**Work request:** The required output is the lines below from the line containing "[Share on Telegram] (99, 1907)" to the line containing "Apie (106, 2473)", inclusive, retyped exactly. No other lines belong in it.

**Supplied records:**
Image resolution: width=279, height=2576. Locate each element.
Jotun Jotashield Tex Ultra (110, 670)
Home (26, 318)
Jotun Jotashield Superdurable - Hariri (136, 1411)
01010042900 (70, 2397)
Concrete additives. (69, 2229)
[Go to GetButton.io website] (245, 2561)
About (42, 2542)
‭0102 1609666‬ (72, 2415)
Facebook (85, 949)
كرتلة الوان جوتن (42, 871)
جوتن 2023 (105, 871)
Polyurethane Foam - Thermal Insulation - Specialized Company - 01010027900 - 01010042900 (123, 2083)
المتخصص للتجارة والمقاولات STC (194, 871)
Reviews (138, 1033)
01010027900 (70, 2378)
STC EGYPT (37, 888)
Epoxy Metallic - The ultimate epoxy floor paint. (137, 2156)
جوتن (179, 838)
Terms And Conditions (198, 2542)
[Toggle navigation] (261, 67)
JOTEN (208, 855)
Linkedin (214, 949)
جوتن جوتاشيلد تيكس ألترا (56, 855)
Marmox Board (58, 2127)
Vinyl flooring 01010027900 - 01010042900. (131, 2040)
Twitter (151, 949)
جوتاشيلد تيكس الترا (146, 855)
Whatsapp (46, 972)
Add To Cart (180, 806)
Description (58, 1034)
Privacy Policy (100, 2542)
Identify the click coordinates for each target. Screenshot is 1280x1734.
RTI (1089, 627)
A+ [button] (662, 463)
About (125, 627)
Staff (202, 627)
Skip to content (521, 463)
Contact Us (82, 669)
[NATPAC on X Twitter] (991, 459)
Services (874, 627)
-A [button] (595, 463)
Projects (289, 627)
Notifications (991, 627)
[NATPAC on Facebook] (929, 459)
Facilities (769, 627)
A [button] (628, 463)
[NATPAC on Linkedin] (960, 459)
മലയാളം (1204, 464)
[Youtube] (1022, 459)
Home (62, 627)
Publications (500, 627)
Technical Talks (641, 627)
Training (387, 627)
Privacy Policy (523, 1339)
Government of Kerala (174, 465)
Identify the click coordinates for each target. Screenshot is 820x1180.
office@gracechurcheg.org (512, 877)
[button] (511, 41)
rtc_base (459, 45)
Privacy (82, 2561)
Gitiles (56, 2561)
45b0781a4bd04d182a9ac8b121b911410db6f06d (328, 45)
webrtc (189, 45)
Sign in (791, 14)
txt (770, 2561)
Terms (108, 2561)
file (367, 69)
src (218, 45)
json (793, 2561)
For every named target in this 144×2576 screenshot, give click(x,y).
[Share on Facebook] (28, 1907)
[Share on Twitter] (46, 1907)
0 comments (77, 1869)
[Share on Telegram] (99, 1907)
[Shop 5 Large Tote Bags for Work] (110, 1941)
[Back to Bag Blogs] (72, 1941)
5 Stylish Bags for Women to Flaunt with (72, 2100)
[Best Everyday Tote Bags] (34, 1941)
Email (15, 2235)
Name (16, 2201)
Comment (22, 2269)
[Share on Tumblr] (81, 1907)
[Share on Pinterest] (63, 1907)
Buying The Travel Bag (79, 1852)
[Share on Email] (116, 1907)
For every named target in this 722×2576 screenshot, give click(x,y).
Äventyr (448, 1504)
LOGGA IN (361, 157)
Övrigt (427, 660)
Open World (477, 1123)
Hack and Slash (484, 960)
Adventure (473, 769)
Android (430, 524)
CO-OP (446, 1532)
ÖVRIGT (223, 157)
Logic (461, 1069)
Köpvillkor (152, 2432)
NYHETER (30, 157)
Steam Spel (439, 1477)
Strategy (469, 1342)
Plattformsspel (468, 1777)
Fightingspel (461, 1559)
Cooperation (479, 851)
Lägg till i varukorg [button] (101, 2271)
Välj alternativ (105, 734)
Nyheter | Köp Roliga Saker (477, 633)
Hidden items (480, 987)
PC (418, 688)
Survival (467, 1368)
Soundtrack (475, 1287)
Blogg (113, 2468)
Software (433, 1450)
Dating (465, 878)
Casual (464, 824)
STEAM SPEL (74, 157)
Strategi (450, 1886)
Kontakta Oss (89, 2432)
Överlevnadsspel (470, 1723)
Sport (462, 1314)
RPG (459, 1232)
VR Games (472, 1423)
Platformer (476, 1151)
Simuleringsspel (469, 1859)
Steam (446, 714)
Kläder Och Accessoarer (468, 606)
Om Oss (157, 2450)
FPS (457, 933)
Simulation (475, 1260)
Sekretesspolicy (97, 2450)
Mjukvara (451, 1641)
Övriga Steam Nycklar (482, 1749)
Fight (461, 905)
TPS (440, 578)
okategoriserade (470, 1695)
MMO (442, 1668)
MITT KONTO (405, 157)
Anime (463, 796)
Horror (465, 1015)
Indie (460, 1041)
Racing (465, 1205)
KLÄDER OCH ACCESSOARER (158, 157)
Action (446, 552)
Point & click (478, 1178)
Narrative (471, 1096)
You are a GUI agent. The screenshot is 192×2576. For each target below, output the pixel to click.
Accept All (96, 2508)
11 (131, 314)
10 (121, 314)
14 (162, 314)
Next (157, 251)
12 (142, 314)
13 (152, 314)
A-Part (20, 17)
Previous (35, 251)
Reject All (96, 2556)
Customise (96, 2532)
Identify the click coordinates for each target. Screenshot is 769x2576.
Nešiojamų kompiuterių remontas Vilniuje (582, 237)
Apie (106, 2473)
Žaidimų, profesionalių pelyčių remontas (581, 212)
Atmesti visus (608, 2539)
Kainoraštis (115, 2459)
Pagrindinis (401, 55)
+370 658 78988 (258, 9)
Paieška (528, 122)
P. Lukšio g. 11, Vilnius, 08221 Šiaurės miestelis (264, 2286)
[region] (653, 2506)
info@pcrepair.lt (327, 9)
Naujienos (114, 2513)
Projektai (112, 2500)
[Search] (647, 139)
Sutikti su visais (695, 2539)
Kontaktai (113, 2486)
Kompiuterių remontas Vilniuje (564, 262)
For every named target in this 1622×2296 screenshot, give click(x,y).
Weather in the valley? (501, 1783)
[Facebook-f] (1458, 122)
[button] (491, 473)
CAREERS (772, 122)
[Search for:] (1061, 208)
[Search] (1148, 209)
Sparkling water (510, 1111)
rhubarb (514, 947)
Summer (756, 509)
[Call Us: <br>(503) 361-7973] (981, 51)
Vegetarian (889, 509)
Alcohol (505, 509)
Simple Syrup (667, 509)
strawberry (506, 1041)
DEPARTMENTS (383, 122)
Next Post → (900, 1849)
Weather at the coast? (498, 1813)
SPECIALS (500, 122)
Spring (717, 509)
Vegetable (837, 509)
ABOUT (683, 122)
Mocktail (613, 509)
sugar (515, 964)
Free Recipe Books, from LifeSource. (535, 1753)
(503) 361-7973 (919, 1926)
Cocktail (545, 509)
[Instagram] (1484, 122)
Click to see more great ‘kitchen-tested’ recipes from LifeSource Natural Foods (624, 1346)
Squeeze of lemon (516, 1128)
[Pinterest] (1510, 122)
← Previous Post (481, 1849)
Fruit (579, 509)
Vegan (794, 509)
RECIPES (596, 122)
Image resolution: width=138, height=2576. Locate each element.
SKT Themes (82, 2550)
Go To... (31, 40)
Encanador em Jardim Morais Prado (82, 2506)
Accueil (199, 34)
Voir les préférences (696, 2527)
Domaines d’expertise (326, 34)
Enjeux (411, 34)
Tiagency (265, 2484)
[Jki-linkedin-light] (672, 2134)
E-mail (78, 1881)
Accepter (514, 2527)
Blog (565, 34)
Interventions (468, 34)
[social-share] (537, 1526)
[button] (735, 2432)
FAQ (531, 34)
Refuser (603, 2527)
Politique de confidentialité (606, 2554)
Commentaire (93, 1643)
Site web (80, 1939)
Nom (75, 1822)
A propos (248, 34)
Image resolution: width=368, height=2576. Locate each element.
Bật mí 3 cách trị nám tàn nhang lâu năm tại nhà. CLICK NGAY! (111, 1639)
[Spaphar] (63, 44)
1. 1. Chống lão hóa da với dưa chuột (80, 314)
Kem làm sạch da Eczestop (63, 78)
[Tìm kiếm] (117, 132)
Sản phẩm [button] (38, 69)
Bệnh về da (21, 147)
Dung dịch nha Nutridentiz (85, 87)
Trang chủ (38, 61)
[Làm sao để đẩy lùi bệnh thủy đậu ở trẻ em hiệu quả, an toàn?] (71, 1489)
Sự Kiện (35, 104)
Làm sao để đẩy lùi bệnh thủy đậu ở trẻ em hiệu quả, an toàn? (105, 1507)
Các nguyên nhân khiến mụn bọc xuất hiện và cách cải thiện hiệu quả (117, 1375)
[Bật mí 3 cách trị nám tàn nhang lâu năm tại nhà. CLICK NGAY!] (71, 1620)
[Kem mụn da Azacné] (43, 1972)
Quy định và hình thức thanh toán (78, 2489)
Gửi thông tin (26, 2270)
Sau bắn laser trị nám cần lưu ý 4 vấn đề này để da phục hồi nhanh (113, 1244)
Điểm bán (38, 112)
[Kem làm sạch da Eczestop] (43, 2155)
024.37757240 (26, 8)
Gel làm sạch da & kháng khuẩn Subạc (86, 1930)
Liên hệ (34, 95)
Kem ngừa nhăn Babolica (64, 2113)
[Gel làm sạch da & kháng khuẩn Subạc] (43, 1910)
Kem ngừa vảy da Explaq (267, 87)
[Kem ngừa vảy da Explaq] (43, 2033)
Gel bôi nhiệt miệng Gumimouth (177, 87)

**Output for this task:**
[Share on Telegram] (99, 1907)
[Shop 5 Large Tote Bags for Work] (110, 1941)
[Back to Bag Blogs] (72, 1941)
5 Stylish Bags for Women to Flaunt with (72, 2100)
[Best Everyday Tote Bags] (34, 1941)
Email (15, 2235)
Name (16, 2201)
Comment (22, 2269)
[Share on Tumblr] (81, 1907)
[Share on Pinterest] (63, 1907)
Buying The Travel Bag (79, 1852)
[Share on Email] (116, 1907)
For every named target in this 722×2576 screenshot, give click(x,y).
Äventyr (448, 1504)
LOGGA IN (361, 157)
Övrigt (427, 660)
Open World (477, 1123)
Hack and Slash (484, 960)
Adventure (473, 769)
Android (430, 524)
CO-OP (446, 1532)
ÖVRIGT (223, 157)
Logic (461, 1069)
Köpvillkor (152, 2432)
NYHETER (30, 157)
Steam Spel (439, 1477)
Strategy (469, 1342)
Plattformsspel (468, 1777)
Fightingspel (461, 1559)
Cooperation (479, 851)
Lägg till i varukorg [button] (101, 2271)
Välj alternativ (105, 734)
Nyheter | Köp Roliga Saker (477, 633)
Hidden items (480, 987)
PC (418, 688)
Survival (467, 1368)
Soundtrack (475, 1287)
Blogg (113, 2468)
Software (433, 1450)
Dating (465, 878)
Casual (464, 824)
STEAM SPEL (74, 157)
Strategi (450, 1886)
Kontakta Oss (89, 2432)
Överlevnadsspel (470, 1723)
Sport (462, 1314)
RPG (459, 1232)
VR Games (472, 1423)
Platformer (476, 1151)
Simuleringsspel (469, 1859)
Steam (446, 714)
Kläder Och Accessoarer (468, 606)
Om Oss (157, 2450)
FPS (457, 933)
Simulation (475, 1260)
Sekretesspolicy (97, 2450)
Mjukvara (451, 1641)
Övriga Steam Nycklar (482, 1749)
Fight (461, 905)
TPS (440, 578)
okategoriserade (470, 1695)
MMO (442, 1668)
MITT KONTO (405, 157)
Anime (463, 796)
Horror (465, 1015)
Indie (460, 1041)
Racing (465, 1205)
KLÄDER OCH ACCESSOARER (158, 157)
Action (446, 552)
Point & click (478, 1178)
Narrative (471, 1096)
You are a GUI agent. The screenshot is 192×2576. For each target below, output the pixel to click.
Accept All (96, 2508)
11 (131, 314)
10 (121, 314)
14 (162, 314)
Next (157, 251)
12 (142, 314)
13 (152, 314)
A-Part (20, 17)
Previous (35, 251)
Reject All (96, 2556)
Customise (96, 2532)
Identify the click coordinates for each target. Screenshot is 769x2576.
Nešiojamų kompiuterių remontas Vilniuje (582, 237)
Apie (106, 2473)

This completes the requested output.